第5話(終) 君に伝えたいこと

「……」

 紙にしわが寄るくらい強く持つ重森。文字から視線を起こし、相手の目を見た。

「これに答えろと? 無理だ」

「そう? 私にはあなたが選ぶのは妹さんしかいないと思えた。だから、こんなことをしてるのであって」

「やっぱり、そんな理由から妹に――キミに嫉妬して、のかい?」

 重森が怒りの気持ちを抑制し、周囲と相手に気を遣って小さな声で言った。

 対する如月は、呆れたようなため息をつく。

「まずね、その呼び方が気に入らないのよ。本名が喜美恵ちゃんだからって、キミはないでしょ。紛らわしい」

「紛らわしいのは認める。この呼び方のおかげで、君に――如月さんに誤解させてしまったことが度々あるのも承知している。その点に関しては僕が悪かったです。――だけど、謝ったじゃないか。妹の呼び方、ニックネームは昔からで、もう変えられないんだとも言った。あのとき、如月さんは了承してくれたんじゃなかったの?」

 強い調子で言っていいものか、迷いのある重森は、段々と声に勢いがなくなっていく。口調も哀願するかのようになっている。

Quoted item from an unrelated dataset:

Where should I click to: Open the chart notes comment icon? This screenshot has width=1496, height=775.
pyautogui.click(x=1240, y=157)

「とにかく、頼む。これ以上、大事おおごとにしたくない」

「嫌。まだまだ今日のデートは続くわよ。当然、あなたのお試しも続く」

「そんなこと言わずに、本当にお願いだ。心から頼む」

「だめよ。私の気持ちを嫉妬の一言で片付けようとしたあなたを、許したくないの。だからまだ解放してあげない」

「わ――悪かった。嫉妬と言ったことも含めて、謝罪します。解放したくないというのなら、せめて僕を身代わりにしてくれないか」

 テーブルに両手を突き、深く頭を下げた後、改めて面を起こして如月に訴える。すると、「僕を身代わりに」というフレーズが効いたのか、如月の頑なな態度にも、蟻の一穴が穿たれたようだ。

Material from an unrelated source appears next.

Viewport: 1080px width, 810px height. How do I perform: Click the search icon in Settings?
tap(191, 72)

「身代わりに? それってつまり、あなたが来てくれるということかしら。私の隠れ家に」

「あ、ああ」

 重森は、を目の前にして、逡巡した。

 妹を帰してくれることが絶対条件だ――そう強く主張したいのは山々である。しかし、やっと譲歩する姿勢を覗かせた彼女を、いたずらに刺激しても逆効果に違いない。大人しくして、さらなる譲歩を引き出すのが得策だろう。隠れ家というのはどこにあるか分からないが、もしかしたら喜美恵がいるかもしれないんだし、まずは一目でいいから妹の姿をいせて欲しいと頼むのはどうか。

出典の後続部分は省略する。